* _YOUR INSTRUCTIONS_: Within the records below, find each line that holds the string "axis", then copy it.

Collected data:
=======
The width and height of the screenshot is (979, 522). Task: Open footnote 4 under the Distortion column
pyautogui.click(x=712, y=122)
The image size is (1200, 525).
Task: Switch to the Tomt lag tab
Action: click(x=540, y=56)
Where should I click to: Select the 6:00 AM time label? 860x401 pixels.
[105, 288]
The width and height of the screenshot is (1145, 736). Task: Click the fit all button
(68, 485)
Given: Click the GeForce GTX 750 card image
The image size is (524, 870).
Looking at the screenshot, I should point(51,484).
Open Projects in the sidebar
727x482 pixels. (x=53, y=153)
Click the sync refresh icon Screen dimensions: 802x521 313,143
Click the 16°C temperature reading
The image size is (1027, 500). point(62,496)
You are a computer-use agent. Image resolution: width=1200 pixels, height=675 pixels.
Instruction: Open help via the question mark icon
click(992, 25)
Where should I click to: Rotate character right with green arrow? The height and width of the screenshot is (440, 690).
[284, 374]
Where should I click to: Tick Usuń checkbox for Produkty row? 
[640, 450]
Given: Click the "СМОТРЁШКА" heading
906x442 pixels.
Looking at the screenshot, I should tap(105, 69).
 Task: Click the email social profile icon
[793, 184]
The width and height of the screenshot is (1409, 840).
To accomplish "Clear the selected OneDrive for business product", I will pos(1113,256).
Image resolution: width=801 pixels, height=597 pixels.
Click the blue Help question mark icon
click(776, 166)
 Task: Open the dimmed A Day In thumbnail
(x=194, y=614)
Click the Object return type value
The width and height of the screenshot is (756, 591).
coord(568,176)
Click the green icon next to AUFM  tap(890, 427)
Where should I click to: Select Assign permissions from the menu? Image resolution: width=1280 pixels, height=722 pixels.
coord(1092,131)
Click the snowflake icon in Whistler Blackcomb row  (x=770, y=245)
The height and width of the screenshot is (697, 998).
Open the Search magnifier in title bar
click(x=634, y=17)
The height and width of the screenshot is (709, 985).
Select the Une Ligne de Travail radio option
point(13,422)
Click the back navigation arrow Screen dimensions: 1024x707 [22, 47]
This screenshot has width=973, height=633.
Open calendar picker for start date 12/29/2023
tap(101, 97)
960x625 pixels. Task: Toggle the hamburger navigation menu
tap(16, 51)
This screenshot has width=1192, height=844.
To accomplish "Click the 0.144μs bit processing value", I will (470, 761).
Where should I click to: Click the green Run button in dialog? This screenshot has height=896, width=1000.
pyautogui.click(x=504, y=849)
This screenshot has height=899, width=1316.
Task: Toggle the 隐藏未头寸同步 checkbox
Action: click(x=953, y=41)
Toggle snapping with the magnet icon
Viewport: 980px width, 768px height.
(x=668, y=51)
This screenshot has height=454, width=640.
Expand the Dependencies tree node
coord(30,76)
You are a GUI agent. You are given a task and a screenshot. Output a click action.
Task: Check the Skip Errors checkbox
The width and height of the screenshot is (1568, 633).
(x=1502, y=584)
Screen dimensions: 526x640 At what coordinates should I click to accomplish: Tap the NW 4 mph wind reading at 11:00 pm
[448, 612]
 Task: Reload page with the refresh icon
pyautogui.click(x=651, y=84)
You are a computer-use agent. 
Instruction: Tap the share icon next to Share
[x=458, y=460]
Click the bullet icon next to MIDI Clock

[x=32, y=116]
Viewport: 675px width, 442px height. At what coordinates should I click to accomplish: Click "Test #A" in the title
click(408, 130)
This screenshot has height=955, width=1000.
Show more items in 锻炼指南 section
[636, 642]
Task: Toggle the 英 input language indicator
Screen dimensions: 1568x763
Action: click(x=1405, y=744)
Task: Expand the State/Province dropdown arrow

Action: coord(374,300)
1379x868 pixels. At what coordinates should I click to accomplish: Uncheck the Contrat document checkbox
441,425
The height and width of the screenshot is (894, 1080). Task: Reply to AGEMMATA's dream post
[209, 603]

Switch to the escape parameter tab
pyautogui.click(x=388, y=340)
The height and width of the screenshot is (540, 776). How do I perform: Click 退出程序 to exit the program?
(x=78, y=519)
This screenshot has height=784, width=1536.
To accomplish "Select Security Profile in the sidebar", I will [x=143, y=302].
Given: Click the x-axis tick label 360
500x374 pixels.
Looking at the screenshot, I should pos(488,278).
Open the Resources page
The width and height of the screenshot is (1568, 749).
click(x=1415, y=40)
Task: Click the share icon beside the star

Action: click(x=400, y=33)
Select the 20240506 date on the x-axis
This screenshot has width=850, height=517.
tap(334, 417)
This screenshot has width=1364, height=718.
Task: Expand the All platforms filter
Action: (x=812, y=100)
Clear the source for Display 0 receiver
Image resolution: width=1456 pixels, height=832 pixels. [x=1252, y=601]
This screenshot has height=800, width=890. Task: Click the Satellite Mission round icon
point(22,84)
=======
* _EXERCISE OUTPUT_:
Given: Click the x-axis tick label 360
Select the 20240506 date on the x-axis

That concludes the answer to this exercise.